→ **SELECTED EXTRACT**
= = = = = = =
Regridding ERA5 Cheyenne RDA --> SE ne30

ncl -n atm_to_cam.ncl 'datasource="ERA5RDA"' \
  numlevels=32 \
  YYYYMMDDHH=2019120100 \
  'dycore="se"' \
  'data_filename="/glade/campaign/collections/rda/data/ds633.0/e5.oper.invariant/197901/e5.oper.invariant.128_129_z.ll025sc.1979010100_1979010100.nc"' \
  'wgt_filename="/glade/u/home/$LOGNAME/betacast/remapping/map_gfs_0.25x0.25_TO_ne30_patc.nc"' \
  'RDADIR="/glade/campaign/collections/rda/data/ds633.0/"' \
  'model_topo_file="/glade/p/cesmdata/cseg/inputdata/atm/cam/topo/se/ne30np4_nc3000_Co060_Fi001_PF_nullRR_Nsw042_20171020.nc"' \
  'adjust_config=""' \
  compress_file=False \
  write_floats=True \
  add_cloud_vars=True \
  'se_inic="/glade/scratch/$LOGNAME/my_se_initial_condition_file.nc"'

Specific notes and settings:

Generating a weight file

wgt_filename contains an ESMF file that provides mapping weights to go from the analysis grid to the model grid. An example would be to go from ERA5 0.25x0.25deg to CAM-SE ne30np4.

This file can be generated by using the NCL regridding scripts inside ${BETACAST}/remapping/gen_analysis_to_model_wgt_file.ncl. Here, you must have a SCRIP grid descriptor for your target mesh. A series of included grids are found in ${BETACAST}/remapping/anl_scrip for common analyses.

Downscaling CAM data

For downscaling CAM data one must pass in:

  • mod_in_topo
  • mod_remap_file

mod_remap_file should be an ESMF file going from the CAM input data to the analysis grid of interest (unless the forcing data is high-res, using the ERA5 0.25deg grid seems to be safest -- e.g., ne120 -> 0.25x0.25). mod_in_topo should be the path to the bnd_topo file containing PHIS for the downscaling model grid (e.g., ne120).

data_filename must contain a snapshot of 3-D U, V, T, Q, and 2-D PS. The requested YYYYMMDDHH must lie within the bounds of the time dimension in data_filename.

MPAS data

For MPAS data, the input variable model_topo_file actually contains the full initial condition file generated by MPAS's init_atmosphere routine. If one sets mpas_as_cam to False, model_topo_file will be copied to se_inic and then the state fields overwritten by the script so that the se_inic file can be passed in as an ncdata file.

Hydrostatic adjustment

Currently the hydrostatic adjustment is only available when dycore is set to SE. The code is activated if a valid model_topo_file containing PHIS is passed in and adjust_config is not an empty string. If adjust_config=a that applies a special case where both PS and TBOT are adjusted. Otherwise, only PS is adjusted. All state fields are then reinterpolated based on the new hybrid pressure levels associated with the updated PS.
= = = = = = =
Stored data entries
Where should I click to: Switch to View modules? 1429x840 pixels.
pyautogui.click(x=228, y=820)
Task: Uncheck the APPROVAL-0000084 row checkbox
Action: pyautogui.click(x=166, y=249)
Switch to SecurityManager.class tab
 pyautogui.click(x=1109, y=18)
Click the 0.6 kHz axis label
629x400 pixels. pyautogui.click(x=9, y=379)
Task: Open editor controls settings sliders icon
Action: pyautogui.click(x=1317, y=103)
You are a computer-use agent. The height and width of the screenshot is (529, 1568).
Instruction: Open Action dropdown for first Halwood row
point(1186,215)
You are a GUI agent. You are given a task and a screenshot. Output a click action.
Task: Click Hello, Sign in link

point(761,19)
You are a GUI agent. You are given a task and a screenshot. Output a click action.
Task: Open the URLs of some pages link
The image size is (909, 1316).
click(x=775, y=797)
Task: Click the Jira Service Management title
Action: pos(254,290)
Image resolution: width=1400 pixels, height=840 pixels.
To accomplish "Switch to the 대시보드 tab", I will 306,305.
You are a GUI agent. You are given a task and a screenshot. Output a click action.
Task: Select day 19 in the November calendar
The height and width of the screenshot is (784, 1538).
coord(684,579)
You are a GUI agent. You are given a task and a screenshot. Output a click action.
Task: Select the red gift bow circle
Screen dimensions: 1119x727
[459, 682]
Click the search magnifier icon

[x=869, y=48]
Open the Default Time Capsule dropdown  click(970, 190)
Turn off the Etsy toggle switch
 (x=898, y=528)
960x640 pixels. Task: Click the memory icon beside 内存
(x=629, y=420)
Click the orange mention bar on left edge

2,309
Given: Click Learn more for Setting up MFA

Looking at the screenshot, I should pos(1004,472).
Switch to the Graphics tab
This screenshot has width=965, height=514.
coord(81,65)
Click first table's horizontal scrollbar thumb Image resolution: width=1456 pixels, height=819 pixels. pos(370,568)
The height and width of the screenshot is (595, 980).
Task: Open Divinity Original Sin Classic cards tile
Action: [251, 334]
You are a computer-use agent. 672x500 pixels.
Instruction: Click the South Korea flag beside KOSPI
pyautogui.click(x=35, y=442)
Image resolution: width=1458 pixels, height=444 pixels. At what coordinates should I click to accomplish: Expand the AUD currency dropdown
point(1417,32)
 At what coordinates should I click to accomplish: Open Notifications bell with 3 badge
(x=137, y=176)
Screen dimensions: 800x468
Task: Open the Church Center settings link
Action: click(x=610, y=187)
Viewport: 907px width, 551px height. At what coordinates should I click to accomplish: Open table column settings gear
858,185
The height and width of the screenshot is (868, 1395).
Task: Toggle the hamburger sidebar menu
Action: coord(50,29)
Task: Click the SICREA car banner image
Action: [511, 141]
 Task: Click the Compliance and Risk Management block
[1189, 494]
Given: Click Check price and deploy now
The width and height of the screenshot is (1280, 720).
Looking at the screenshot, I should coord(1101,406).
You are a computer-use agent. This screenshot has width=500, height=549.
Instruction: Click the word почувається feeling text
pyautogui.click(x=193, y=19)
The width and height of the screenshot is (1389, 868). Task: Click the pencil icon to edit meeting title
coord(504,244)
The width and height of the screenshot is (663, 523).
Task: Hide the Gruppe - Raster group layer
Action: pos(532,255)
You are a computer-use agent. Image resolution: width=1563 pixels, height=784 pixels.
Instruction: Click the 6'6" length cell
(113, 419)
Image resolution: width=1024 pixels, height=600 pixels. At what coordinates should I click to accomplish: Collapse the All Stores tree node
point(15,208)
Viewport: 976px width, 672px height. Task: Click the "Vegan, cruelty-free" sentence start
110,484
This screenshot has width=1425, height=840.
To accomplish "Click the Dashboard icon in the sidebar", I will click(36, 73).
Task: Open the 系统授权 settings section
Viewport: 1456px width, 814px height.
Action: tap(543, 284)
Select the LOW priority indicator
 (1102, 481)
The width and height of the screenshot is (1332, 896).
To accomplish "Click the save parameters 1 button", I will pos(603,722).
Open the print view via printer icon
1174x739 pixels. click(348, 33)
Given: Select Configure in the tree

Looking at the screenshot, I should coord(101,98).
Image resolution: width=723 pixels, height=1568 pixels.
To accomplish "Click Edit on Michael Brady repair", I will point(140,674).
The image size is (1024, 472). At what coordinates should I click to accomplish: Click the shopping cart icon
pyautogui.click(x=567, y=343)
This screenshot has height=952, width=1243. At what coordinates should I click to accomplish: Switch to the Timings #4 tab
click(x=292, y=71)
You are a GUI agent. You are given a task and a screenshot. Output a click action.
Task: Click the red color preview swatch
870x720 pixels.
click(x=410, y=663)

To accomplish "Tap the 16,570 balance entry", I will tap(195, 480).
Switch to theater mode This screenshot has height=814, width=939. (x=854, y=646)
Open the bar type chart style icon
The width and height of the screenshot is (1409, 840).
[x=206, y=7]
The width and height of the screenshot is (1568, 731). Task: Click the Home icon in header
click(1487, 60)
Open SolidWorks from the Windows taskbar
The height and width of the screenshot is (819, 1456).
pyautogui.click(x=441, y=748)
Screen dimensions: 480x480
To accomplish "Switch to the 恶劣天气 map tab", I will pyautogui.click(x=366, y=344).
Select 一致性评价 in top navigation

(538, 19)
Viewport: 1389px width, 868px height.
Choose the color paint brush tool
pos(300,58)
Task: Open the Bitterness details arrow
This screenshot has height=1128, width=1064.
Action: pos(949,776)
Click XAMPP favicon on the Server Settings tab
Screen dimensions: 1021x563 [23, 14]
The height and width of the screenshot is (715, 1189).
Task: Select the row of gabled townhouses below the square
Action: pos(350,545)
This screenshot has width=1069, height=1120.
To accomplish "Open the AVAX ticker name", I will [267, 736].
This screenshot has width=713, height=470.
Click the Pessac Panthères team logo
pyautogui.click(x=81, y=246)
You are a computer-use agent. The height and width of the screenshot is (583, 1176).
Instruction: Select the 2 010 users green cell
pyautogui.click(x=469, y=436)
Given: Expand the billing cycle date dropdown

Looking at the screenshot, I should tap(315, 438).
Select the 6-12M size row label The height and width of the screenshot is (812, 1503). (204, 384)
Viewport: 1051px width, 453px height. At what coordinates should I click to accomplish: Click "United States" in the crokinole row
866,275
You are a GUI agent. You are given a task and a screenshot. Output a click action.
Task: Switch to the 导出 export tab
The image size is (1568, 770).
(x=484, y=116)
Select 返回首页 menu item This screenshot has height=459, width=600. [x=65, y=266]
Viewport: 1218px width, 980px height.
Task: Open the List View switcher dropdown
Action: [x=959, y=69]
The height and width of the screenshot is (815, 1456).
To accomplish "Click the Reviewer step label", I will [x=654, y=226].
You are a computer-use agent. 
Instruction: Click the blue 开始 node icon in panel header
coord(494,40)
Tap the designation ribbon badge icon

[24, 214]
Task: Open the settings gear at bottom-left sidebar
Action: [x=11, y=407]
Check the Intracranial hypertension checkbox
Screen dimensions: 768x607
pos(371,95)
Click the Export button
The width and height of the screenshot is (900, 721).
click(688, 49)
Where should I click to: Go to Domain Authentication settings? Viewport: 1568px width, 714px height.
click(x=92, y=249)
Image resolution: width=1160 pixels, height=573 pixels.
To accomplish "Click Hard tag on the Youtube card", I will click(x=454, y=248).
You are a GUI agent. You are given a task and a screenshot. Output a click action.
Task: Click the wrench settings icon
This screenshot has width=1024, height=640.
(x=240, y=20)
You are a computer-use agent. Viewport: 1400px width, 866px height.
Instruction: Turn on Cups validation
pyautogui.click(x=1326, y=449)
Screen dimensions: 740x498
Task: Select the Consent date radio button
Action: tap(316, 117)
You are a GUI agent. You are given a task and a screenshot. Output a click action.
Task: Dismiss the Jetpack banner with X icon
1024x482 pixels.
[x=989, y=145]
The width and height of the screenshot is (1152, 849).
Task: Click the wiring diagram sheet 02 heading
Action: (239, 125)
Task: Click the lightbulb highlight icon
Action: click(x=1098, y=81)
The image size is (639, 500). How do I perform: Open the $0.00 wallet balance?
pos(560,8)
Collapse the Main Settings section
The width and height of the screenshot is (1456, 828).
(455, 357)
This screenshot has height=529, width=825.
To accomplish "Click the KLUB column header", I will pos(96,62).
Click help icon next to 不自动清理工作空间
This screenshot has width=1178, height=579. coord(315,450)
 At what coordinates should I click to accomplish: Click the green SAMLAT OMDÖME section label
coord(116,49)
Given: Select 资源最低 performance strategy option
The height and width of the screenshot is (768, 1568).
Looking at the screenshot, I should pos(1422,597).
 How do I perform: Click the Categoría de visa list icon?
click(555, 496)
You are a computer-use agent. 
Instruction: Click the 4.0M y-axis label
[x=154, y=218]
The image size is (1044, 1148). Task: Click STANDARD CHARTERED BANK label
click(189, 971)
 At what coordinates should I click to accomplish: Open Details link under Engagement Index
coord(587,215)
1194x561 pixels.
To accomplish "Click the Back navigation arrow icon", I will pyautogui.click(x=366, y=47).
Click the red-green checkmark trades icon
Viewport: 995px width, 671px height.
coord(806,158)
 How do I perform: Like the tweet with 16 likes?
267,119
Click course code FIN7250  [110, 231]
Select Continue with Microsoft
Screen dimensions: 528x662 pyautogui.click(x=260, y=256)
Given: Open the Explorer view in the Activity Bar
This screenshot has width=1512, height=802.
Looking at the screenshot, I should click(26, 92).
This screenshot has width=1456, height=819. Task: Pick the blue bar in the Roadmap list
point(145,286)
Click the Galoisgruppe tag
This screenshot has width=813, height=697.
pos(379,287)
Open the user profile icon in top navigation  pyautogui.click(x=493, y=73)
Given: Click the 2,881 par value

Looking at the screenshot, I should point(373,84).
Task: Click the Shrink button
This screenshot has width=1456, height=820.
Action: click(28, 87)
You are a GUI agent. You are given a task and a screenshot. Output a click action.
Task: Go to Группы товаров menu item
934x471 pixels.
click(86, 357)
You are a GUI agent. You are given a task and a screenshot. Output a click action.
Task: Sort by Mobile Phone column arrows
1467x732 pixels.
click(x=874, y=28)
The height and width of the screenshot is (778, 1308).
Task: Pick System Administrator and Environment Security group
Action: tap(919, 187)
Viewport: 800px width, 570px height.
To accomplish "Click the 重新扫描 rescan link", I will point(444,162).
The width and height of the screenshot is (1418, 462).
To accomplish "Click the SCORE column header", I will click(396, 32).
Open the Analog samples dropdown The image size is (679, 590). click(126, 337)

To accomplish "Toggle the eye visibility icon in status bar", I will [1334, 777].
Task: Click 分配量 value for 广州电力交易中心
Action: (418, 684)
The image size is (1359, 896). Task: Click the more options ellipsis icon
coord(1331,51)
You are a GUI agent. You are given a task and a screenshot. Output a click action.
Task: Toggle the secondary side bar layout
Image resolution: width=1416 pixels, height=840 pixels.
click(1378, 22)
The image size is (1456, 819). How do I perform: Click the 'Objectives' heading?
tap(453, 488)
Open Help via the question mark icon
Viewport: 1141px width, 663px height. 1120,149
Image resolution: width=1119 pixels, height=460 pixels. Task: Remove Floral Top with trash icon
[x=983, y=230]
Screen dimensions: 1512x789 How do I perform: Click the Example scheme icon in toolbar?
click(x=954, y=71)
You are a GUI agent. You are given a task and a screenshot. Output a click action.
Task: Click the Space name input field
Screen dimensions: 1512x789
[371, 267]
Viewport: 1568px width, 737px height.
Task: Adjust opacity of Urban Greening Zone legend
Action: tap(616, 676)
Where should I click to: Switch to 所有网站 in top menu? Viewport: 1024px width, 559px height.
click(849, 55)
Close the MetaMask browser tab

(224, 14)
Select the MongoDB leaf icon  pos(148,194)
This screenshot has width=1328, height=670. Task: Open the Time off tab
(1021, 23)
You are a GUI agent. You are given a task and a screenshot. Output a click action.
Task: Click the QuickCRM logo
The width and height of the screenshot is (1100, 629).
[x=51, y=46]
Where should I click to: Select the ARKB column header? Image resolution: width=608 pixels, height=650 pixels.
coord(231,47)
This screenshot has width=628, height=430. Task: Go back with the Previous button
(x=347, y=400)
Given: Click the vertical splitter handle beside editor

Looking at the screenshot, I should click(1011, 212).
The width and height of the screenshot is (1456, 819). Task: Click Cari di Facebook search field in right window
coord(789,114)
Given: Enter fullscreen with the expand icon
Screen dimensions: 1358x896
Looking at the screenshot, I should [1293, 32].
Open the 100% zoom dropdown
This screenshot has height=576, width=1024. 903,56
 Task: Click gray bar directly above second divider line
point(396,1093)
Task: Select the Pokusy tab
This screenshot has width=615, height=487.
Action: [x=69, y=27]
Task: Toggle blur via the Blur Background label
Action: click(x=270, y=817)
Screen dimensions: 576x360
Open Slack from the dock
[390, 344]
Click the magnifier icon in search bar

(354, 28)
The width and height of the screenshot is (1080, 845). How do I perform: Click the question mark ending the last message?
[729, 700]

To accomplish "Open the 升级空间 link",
= = = = = = =
→ **GOAL**
Quote the ERA5 regridding notes, everything from "For downscaling CAM" down to "grid (e.g., ne120).".

→ **REPLY**
For downscaling CAM data one must pass in:

  • mod_in_topo
  • mod_remap_file

mod_remap_file should be an ESMF file going from the CAM input data to the analysis grid of interest (unless the forcing data is high-res, using the ERA5 0.25deg grid seems to be safest -- e.g., ne120 -> 0.25x0.25). mod_in_topo should be the path to the bnd_topo file containing PHIS for the downscaling model grid (e.g., ne120).